“KNOWINGLY BULL—-ING US THE WHOLE TIME”….Phil Carter reminds me today about a recent ABC News interview with President Bush that I forgot to blog about last week. Martha Raddatz asked Bush why, during the spiraling violence in Iraq in the summer of 2006, he kept insisting publicly that things were going well:
BUSH: Well, yes. I think we — and I wanted — that’s as much trying to bolster the spirits of the people in the field as well as — look, you can’t have the commander in chief say to a bunch of kids who are sacrificing either, “It’s not worth it,” or, “You’re losing.” I mean, what does that do for morale?
I was in Iraq during this time in 2006….We knew the ground truth. Being deceived by our senior political leaders certainly didn’t change that, nor did it help morale at all. If anything, it hurt morale by undermining confidence in the chain of command. Put bluntly, if you can’t trust your generals and political leaders to tell you and your families the truth, how can you trust them at all?
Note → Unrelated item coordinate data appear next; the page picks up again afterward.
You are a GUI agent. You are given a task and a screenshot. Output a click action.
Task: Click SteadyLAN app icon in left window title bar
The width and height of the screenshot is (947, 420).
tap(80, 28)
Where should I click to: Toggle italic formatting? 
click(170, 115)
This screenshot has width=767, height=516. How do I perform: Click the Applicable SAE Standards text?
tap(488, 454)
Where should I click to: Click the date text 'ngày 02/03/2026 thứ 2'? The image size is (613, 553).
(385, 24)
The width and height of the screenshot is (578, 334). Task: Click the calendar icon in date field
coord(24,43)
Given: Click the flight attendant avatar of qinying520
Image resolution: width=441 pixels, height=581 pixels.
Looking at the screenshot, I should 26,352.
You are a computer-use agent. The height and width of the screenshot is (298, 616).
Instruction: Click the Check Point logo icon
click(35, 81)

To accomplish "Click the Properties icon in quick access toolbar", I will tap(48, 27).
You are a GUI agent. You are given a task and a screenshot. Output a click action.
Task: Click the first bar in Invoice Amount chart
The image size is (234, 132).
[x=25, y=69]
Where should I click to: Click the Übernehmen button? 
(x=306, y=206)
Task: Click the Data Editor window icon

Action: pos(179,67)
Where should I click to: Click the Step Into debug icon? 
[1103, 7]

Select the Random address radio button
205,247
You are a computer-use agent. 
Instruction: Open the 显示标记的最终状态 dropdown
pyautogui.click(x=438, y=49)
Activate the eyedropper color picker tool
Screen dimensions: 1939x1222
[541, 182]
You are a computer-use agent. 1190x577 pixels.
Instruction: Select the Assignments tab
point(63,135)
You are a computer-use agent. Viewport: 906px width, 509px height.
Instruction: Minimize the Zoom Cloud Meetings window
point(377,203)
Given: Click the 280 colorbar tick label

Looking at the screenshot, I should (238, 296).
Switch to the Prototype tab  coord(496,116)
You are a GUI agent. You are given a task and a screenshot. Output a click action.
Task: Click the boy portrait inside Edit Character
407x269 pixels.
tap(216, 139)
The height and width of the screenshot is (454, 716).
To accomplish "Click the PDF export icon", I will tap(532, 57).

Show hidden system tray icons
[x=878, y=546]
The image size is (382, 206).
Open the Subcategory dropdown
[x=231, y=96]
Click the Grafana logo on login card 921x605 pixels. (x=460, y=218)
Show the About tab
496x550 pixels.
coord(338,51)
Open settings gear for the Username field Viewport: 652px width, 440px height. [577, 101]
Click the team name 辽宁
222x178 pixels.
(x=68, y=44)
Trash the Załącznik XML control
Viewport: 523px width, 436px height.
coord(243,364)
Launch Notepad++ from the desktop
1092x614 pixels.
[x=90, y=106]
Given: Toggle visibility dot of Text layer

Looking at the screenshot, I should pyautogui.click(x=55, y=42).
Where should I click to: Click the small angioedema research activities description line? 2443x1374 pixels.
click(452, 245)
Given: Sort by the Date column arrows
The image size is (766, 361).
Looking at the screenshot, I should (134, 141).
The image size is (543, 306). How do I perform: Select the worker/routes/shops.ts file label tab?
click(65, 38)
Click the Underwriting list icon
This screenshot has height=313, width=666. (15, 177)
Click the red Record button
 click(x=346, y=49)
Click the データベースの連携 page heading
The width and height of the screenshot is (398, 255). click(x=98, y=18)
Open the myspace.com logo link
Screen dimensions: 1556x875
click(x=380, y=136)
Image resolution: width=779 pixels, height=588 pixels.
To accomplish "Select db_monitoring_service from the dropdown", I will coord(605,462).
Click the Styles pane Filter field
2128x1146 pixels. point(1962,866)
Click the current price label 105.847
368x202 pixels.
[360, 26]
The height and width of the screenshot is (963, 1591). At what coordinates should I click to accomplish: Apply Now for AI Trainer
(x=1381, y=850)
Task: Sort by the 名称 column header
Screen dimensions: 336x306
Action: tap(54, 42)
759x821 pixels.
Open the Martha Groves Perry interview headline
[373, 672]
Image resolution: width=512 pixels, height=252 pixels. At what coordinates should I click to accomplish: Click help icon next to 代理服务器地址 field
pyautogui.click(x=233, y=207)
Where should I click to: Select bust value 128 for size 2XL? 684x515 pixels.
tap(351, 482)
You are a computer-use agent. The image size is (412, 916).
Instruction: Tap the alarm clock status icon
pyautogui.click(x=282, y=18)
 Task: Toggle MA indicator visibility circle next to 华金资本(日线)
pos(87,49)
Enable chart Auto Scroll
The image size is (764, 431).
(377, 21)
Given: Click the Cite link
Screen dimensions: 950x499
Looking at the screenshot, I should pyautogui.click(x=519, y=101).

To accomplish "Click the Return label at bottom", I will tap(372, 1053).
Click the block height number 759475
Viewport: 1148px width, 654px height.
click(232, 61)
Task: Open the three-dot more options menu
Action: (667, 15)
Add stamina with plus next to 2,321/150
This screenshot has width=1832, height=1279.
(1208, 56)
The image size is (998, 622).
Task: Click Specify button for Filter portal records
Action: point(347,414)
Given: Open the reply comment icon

It’s disappointing to hear now, two years after the fact, that the president was knowingly bull—-ing us the whole time. And that he justified such dishonesty in the name of supporting the troops and protecting their morale. That’s an insult to America’s men and women in uniform (and their families), who deserve to be told the truth by their political leaders about what’s going on. It’s also an insult to us, as voters, who deserve the truth so we can make the right decisions in the voting booth.
We deserve to be told the truth by our political leaders? Such a quaint notion.